The Sino-Portuguese architecture style was especially popular in Phuket Town from the mid-1800s to the early 1920s, during the reign of King Rama V and VI.
The Chinapratcha House was built in 1903 by the Pratipak Chinapracha family, a prominent tin mining family who emigrated from southern China.
Chinapratcha House offers a unique glimpse into Phuket’s history. The house has never been renovated and looks today much as it did when it was first built in 1903.
The house is filled with antique furniture, personal items, traditional clothing, ceramics, and family photographs, some of which are over a century old. You really feel like walking into someone’s home.
The most impressive part of the mansion is the huge colorful Italian imported ceramic floor that covers the living area. It shows the wealth of the leading tin mining families at the turn of the century. The floor must have cost a fortune!

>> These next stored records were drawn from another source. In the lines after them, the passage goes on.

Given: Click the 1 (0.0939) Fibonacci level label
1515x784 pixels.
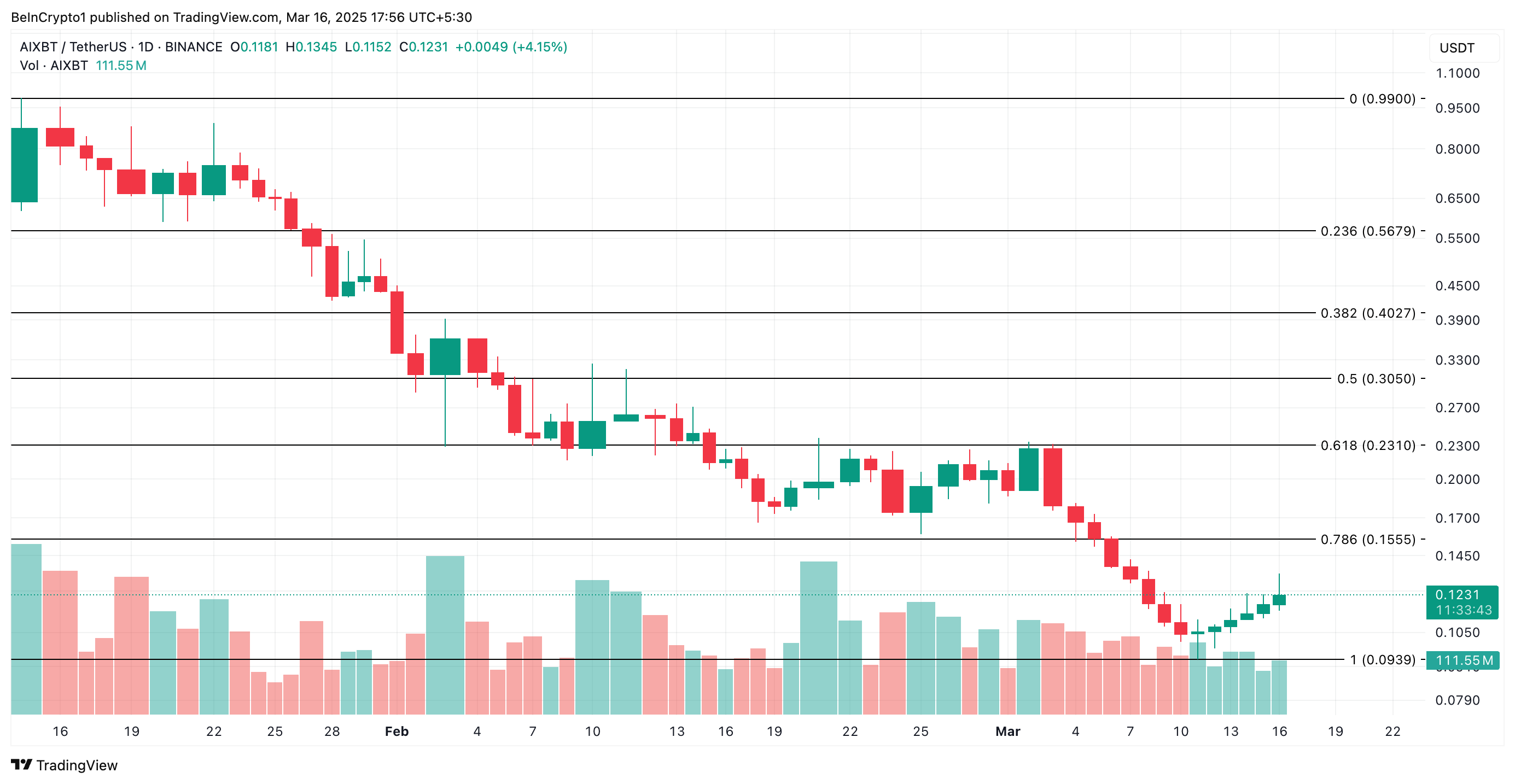Looking at the screenshot, I should [1382, 659].
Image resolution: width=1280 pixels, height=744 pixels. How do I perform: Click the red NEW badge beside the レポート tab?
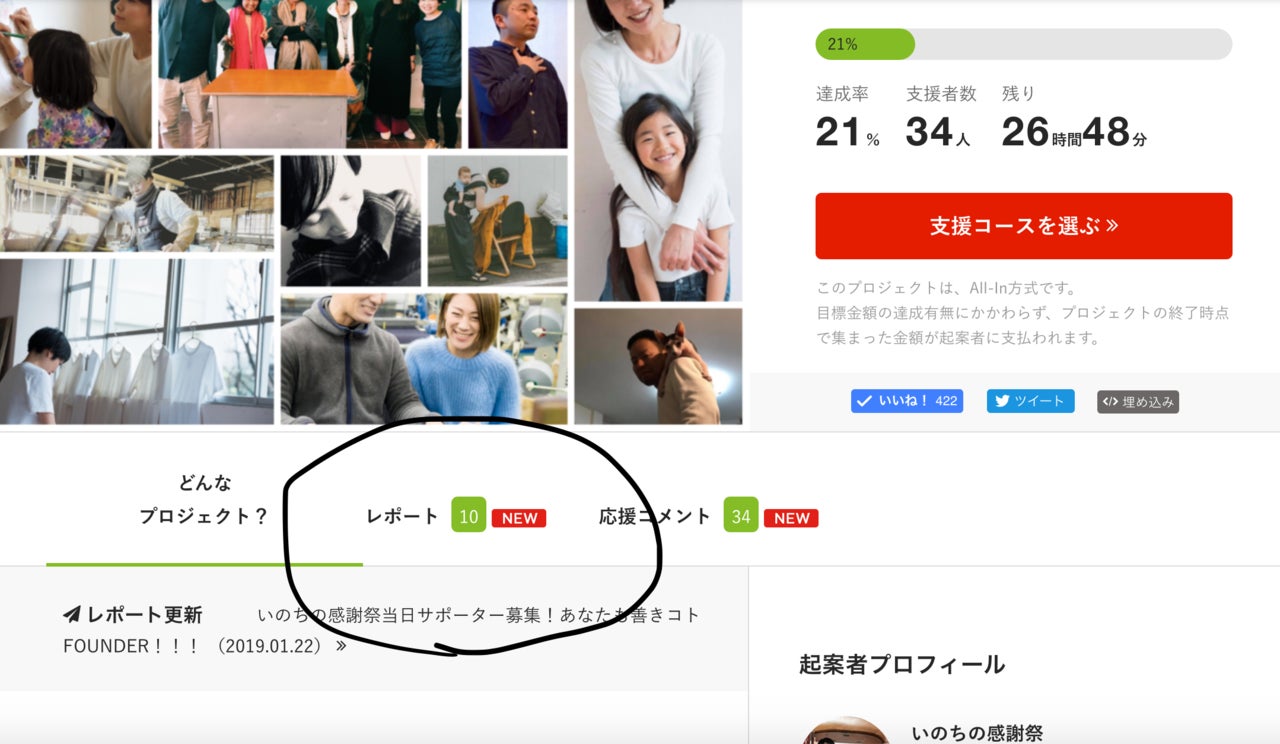(519, 518)
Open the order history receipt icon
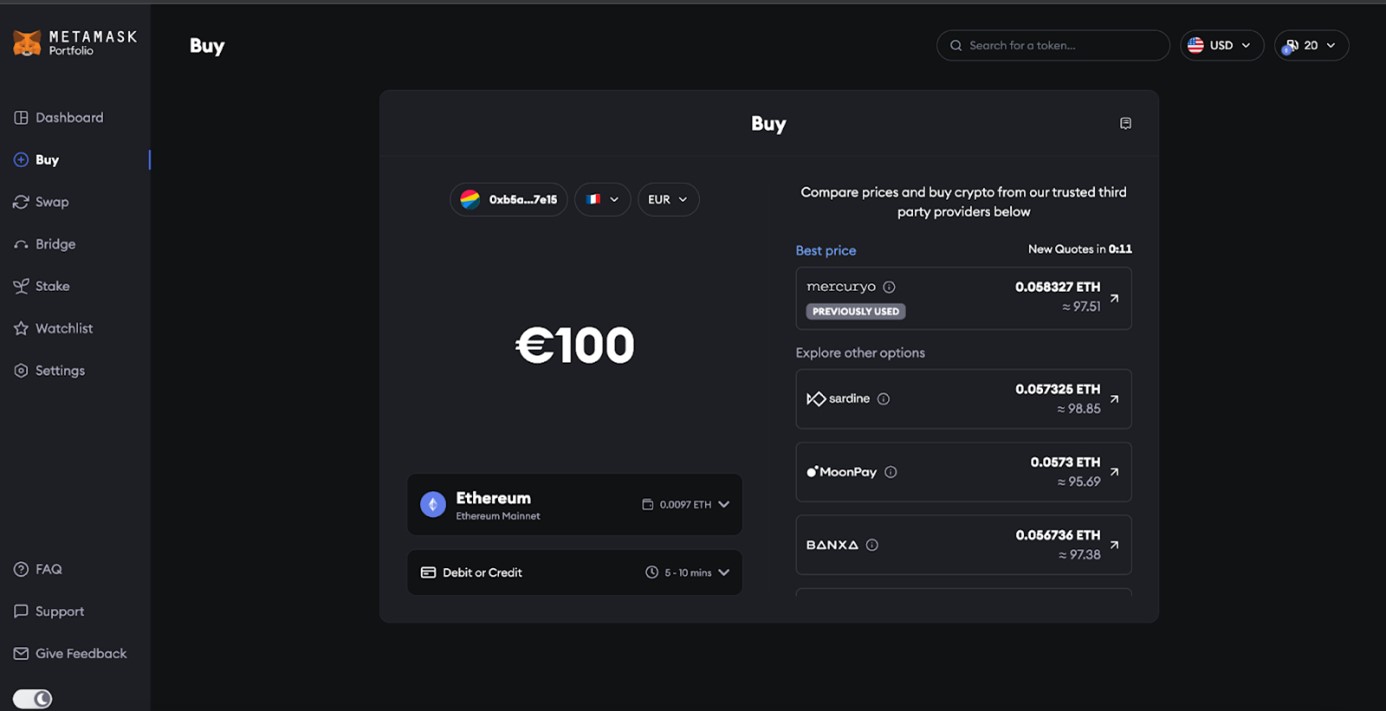Image resolution: width=1386 pixels, height=711 pixels. [1125, 123]
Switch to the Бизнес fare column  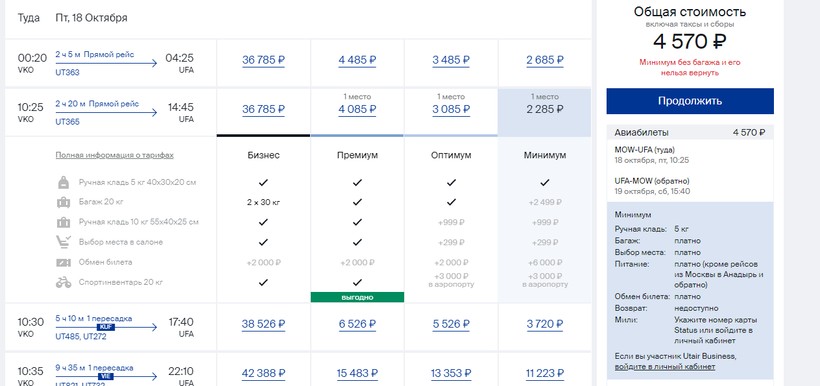tap(263, 155)
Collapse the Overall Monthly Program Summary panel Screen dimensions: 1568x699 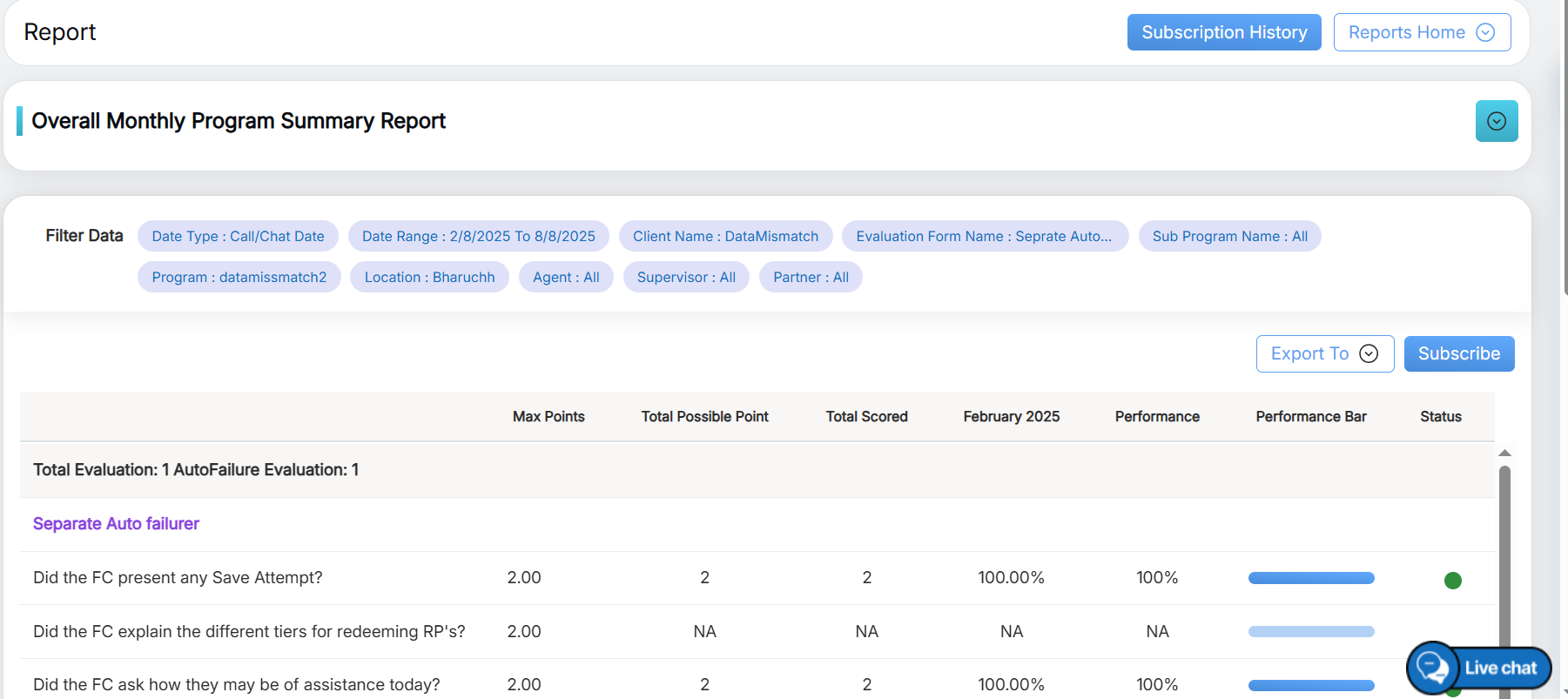1496,121
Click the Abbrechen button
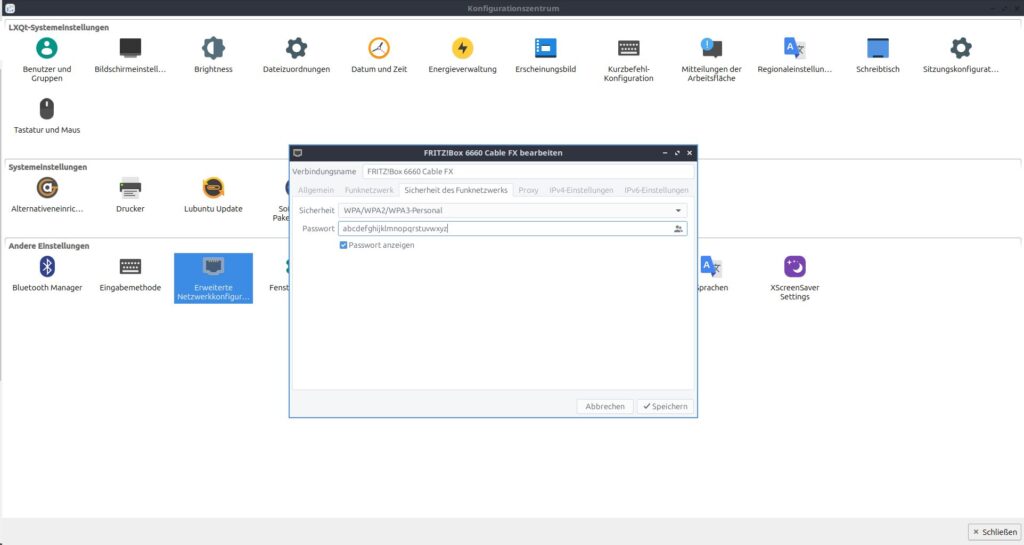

There is a beautiful open-air center pond, typical for this style of mansions. The open-air pond helps the air circulate, lets light in and cools down the house during the day. In the past, they would collect rainwater in the pond, but today it is the home of lots of orange and white carp fish.
Much of the house looks just as it would have had you walked in a century ago. The old kitchen looks like it is ready to fire up the stove any minute. When we visited there was a power outage making the interior a little dark, so I guess we got the real pre-electricity experience! 🙂
Be aware that this isn’t a traditional museum; there are very few written explanations of the items on display or much information about the house itself. The family still lives on the second floor, and as many privately run “museums,” the items on display are somewhat random. If you want to learn more about the house and its history, it is a good idea to join a guided tour.
The house is featured in several movies and tv series including Young Indiana Jones, and Oliver Stone’s Heaven & Earth.
- Where is Chinpratcha House: 98, Krabi Road, Phuket Town (The Blue Elephant restaurant is next door)
- Opening hours Chinpratcha House: 09:00/ 9 am – 17:30/ 5:30 pm
- Entrance fee Chinpratcha House: 150 THB = US$ 5 per person
Blue Elephant Restaurant
Right next door to the Chinapratcha House, in an old stately Chinese mansion that used to be the governor’s home, is the famous Blue Elephant restaurant.
The owner, Master Chef Nooror Somany-Steppe, is world-famous for her Royal Thai cooking. There are now nine Blue Elephant restaurants across Europe, the Middle East, and Thailand.
The Blue Elephant is upscale Thai dining at its finest and a fantastic choice for a special occasion. The mansion has been meticulously renovated, and much of the original floor- tiling and teak furnishing has been preserved. The decor is a mix of old-world Thai style elegance and some modernistic touches like the chic fluorescent-lit bar at the entrance.
Chef Nooror is famous for serving classic Royal Thai cuisine, and for taking old and almost forgotten recipes and bringing them back to life using high-quality ingredients. Make sure to dress up a bit for the dinner service.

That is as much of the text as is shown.